MITOLOGIAS E CRÔNICAS – As Icamiabas, Guerreiras Amazonas

MITOLOGIAS E CRÔNICAS – As Icamiabas, Guerreiras Amazonas

Conta os mais antigos que séculos atrás existia um grupo de mulheres guerreiras, as Icamiabas, seres dotados de força e destreza com o arco e flecha que lutavam principalmente para defender o território e os seres que viviam nas matas, sendo eles mágicos ou não.

Durante a colonização do Brasil, essas bravas mulheres defenderam com afinco a região da Amazônia dos colonizadores espanhóis, principalmente de Francisco Orellana, um ambicioso explorador que sonhava em encontrar o El Dorado, uma cidade feita de ouro e prata. Porém, as Icamiabas protegeram a cidade perdida e todos os seus moradores.
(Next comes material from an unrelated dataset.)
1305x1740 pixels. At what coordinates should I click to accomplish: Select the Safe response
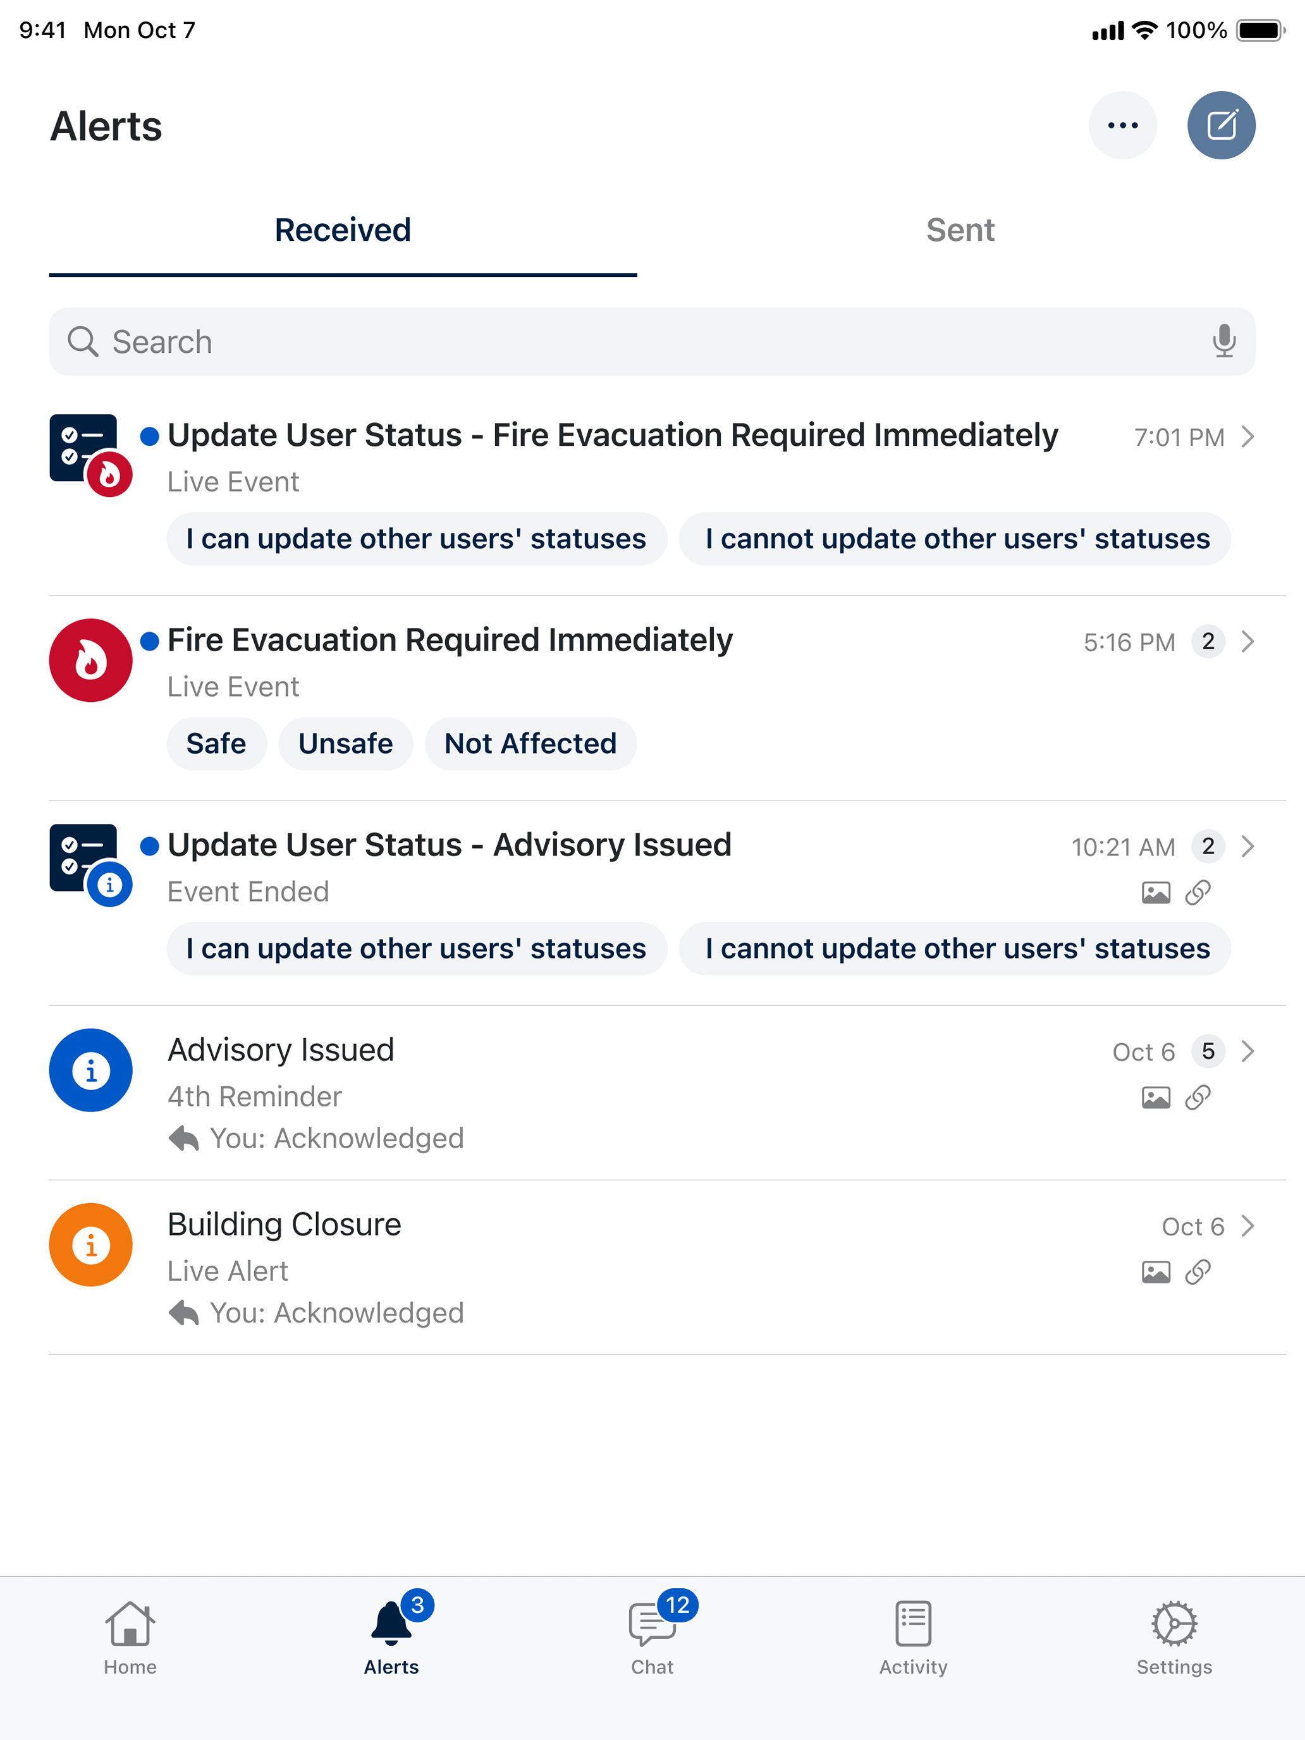(216, 743)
Mesmo contrariado o colonizador bateu em retirada com suas tropas da região onde habitava as índias guerreiras e seu povo.

Entretanto, Francisco Orellana jurou vingança nessa vida ou na próxima, ele jamais deixaria ser abatido por mulheres, sendo elas guerreiras ou não.  E por consequência elas juraram que estariam ali para defender a todos, sempre que for necessário.
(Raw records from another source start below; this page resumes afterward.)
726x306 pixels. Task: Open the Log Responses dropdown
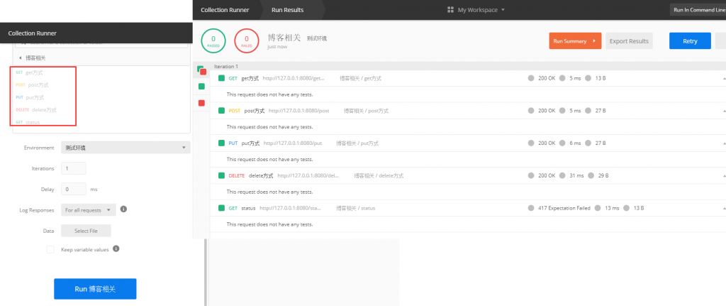point(89,210)
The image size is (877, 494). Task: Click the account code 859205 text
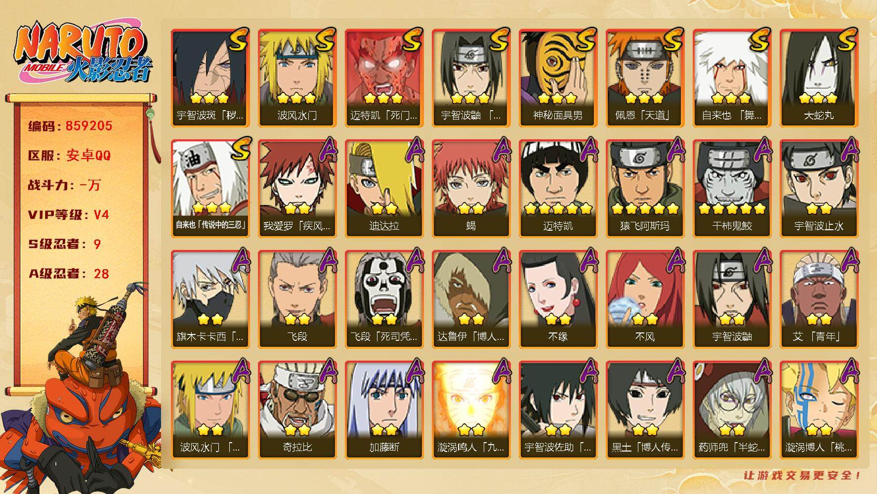tap(89, 125)
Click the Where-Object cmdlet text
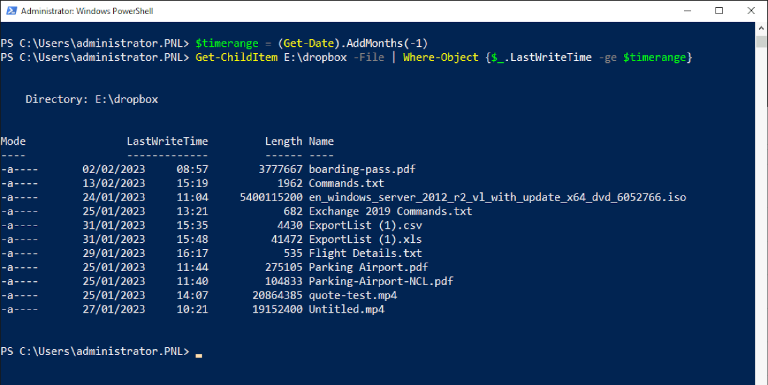Screen dimensions: 768x385 (x=440, y=57)
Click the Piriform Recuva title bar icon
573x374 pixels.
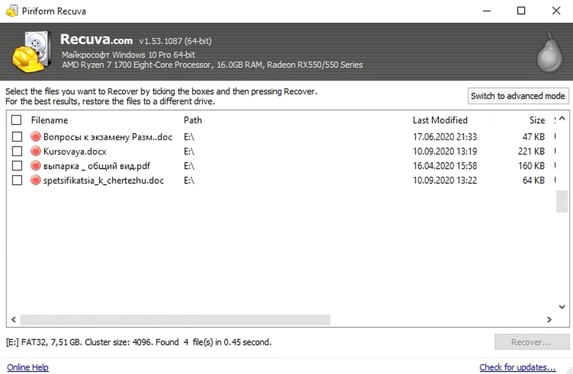(12, 11)
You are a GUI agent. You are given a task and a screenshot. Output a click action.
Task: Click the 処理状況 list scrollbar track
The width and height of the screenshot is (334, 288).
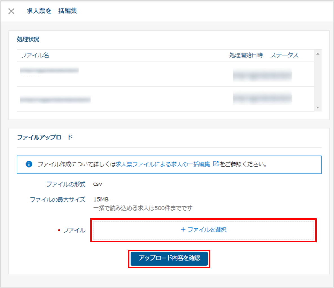point(318,81)
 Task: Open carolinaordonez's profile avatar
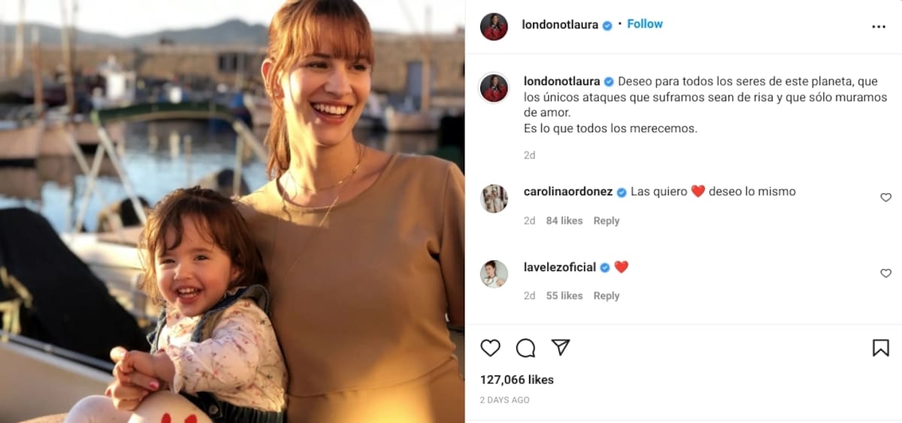[494, 198]
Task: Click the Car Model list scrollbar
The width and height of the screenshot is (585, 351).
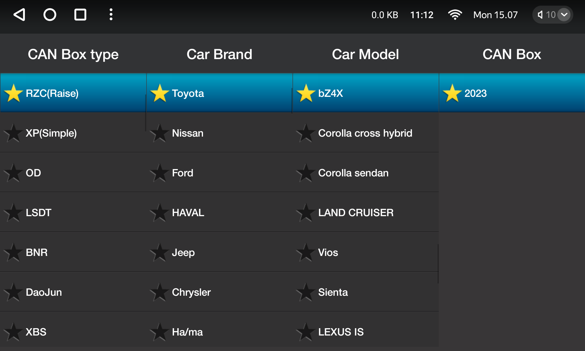Action: [x=438, y=264]
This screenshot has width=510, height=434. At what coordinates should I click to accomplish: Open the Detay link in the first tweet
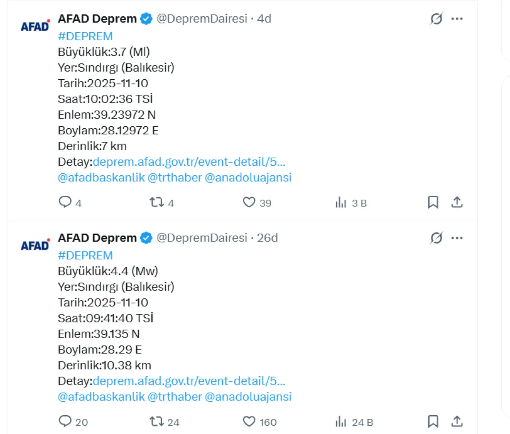coord(189,162)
Com o passar dos séculos e a paz na região instaurada, as belas guerreiras formadas por mulheres de longos cabelos negros, corpos esculpidos pela própria deusa Lua e o deus Tupã e abençoadas com a cor dourada do deus sol, entraram em sono profundo, escondidas em suas criptas longe de olhos curiosos e invasores. Apenas a Bruxa Cuca sabia o local exato de sua localização e como despertá-las quando for necessário. Para garantir que nada incomodasse o descanso das mulheres, a bruxa lançou um feitiço sobre o local, assim ninguém conseguiria ver ou chegar perto de suas criptas.

 

(…)

 

Mais de 500 anos depois e as bravas guerreiras continuavam em seu sono de beleza, contudo, os tempos eram outros, novos colonizadores, novas armas e novas maneiras de maltratar a mãe terra e seus filhos. Mesmo sendo expulso de El Dorado, Orellana conseguiu conquistar as terras vizinhas, construindo um império tão grande que sobrevive até os dias de hoje. A exploração de mão de obra e dos recursos naturais não tem fim. Seus descendentes ainda buscavam pela cidade dourada.

Os seres mágicos da floresta prometeram que na ausência das protetoras eles cuidariam que tudo mantivesse o equilíbrio. O Pequeno curupira montado em seu porco do mato, afugentava os caçadores, sempre os despistando com os seus pés voltados para trás. O jovem saci, com suas brincadeiras e humor duvidoso provocava redemoinhos e travessuras que deixava os homens da cidade sem entender nada e confusos, até mesmo roubando suas munições e estragando os motores de seus Jipes. Até mesmo aqueles que ousavam vim pelos rios eram pegos de surpresa pela encantadora Iara, a sereia dos rios amazônicos, sua beleza e canto fazia  até o mais destemido dos homens se sucumbisse a sua atração e essa era o seu fim, esquecido no fundo do rio ou devorados por piranhas sanguinárias.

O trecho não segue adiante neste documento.